Plusieurs organisations agricoles et de défense de l'environnement ont dénoncé la baisse des aides à l'agriculture biologique.
Le Fonds mondial pour la nature (WWF) a récemment déclaré que la réduction du crédit d'impôt en faveur de l'agriculture biologique, prévue dans le budget 2011, était "une ineptie".
"Les économies qui seront réalisées à cette occasion, quelques millions d'euros gagnés, apparaissent dérisoires face aux enjeux pour l'environnement et la santé" selon WWF.
La loi de finances votée à la mi-décembre prévoit une réduction de moitié (de 4.000 à 2.000 euros) du crédit d'impôt dont pouvaient bénéficier les agriculteurs, convertis au bio.
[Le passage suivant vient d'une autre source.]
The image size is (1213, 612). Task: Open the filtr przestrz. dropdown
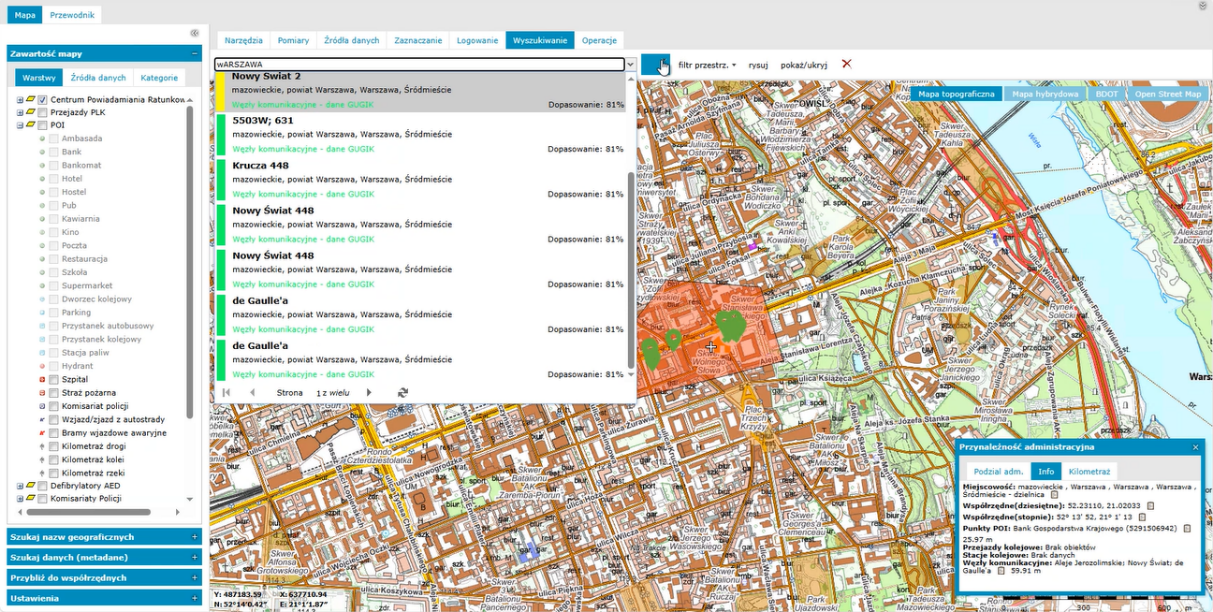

Cette mesure visait surtout à aider les petites exploitations. Autant dire que les critiques se sont multipliées contre cette baisse puisque la France, avec 2,6 % des terres agricoles consacrées à la production biologique, éprouve des difficultés à atteindre les objectifs du Grenelle (6 % des terres bio en 2012 et 20 % en 2020).
Les objectifs fixés lors du Grenelle de l'environnement difficiles à tenir
La Fédération nationale d'agriculture biologique (FNAB) a exprimé son "mécontentement" et sa "déception". La FNAB souhaite que les cotisations payées par les agriculteurs « bio » reviennent désormais à leur secteur. "Aujourd'hui les cotisations versées par les agriculteurs, y compris par ceux qui font du bio, financent l'agriculture traditionnelle. Il faut que cela cesse" a déclaré Dominique Marion, président de la FNAB. La Confédération paysanne a dénoncé les "économies de bout de chandelle" du gouvernement. La France compte 20.000 agriculteurs « bio ». Leur nombre augmente d'environ 30 % chaque année mais l'Hexagone figure loin derrière d'autres pays européens dans le classement de l'agriculture bio.